Modular Forms and Special Cycles on Shimura Curves. (AM-161)
Author | : Stephen S. Kudla |
Publisher | : Princeton University Press |
Total Pages | : 387 |
Release | : 2006-04-24 |
ISBN-10 | : 9780691125510 |
ISBN-13 | : 0691125511 |
Rating | : 4/5 (10 Downloads) |
Download or read book Modular Forms and Special Cycles on Shimura Curves. (AM-161) written by Stephen S. Kudla and published by Princeton University Press. This book was released on 2006-04-24 with total page 387 pages. Available in PDF, EPUB and Kindle.

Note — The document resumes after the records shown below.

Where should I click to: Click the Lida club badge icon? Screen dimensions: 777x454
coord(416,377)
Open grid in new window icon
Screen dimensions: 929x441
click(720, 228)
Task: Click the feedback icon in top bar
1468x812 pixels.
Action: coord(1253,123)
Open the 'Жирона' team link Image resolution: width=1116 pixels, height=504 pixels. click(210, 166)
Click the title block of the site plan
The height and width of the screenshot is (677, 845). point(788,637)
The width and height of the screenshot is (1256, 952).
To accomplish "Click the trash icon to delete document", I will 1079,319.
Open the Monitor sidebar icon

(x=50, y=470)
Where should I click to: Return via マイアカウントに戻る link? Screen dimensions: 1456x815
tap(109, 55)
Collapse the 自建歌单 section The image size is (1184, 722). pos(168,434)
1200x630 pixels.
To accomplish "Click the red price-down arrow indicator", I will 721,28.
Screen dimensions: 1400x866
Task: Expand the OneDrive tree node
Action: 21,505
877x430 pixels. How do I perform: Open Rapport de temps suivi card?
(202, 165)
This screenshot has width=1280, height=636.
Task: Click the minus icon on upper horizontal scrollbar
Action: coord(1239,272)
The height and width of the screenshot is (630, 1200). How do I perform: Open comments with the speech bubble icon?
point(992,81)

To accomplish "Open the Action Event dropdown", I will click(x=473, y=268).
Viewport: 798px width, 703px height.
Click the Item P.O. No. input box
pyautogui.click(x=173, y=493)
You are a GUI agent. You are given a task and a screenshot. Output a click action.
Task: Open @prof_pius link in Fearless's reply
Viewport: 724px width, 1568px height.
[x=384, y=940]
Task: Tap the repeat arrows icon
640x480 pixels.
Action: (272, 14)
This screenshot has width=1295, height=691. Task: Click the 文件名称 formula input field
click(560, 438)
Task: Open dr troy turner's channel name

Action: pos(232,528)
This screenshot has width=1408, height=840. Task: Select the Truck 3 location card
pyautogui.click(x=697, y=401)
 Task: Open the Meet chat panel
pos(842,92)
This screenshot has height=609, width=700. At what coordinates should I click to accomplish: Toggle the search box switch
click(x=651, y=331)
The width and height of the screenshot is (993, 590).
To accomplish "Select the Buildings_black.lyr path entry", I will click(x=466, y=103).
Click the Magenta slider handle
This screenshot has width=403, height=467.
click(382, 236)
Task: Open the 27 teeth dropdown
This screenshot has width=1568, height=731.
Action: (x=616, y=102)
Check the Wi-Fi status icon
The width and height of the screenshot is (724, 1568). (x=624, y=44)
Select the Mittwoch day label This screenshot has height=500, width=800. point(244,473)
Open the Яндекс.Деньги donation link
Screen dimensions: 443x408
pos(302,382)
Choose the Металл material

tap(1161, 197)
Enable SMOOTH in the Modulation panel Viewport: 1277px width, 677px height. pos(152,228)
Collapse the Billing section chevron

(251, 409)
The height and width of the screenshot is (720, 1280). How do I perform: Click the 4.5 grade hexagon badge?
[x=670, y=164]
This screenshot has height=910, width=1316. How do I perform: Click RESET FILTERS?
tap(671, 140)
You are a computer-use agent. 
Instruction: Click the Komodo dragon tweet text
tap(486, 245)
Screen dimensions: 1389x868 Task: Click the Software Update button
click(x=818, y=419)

Book excerpt: Modular Forms and Special Cycles on Shimura Curves is a thorough study of the generating functions constructed from special cycles, both divisors and zero-cycles, on the arithmetic surface "M" attached to a Shimura curve "M" over the field of rational numbers. These generating functions are shown to be the q-expansions of modular forms and Siegel modular forms of genus two respectively, valued in the Gillet-Soulé arithmetic Chow groups of "M". The two types of generating functions are related via an arithmetic inner product formula. In addition, an analogue of the classical Siegel-Weil formula identifies the generating function for zero-cycles as the central derivative of a Siegel Eisenstein series. As an application, an arithmetic analogue of the Shimura-Waldspurger correspondence is constructed, carrying holomorphic cusp forms of weight 3/2 to classes in the Mordell-Weil group of "M". In certain cases, the nonvanishing of this correspondence is related to the central derivative of the standard L-function for a modular form of weight 2. These results depend on a novel mixture of modular forms and arithmetic geometry and should provide a paradigm for further investigations. The proofs involve a wide range of techniques, including arithmetic intersection theory, the arithmetic adjunction formula, representation densities of quadratic forms, deformation theory of p-divisible groups, p-adic uniformization, the Weil representation, the local and global theta correspondence, and the doubling integral representation of L-functions.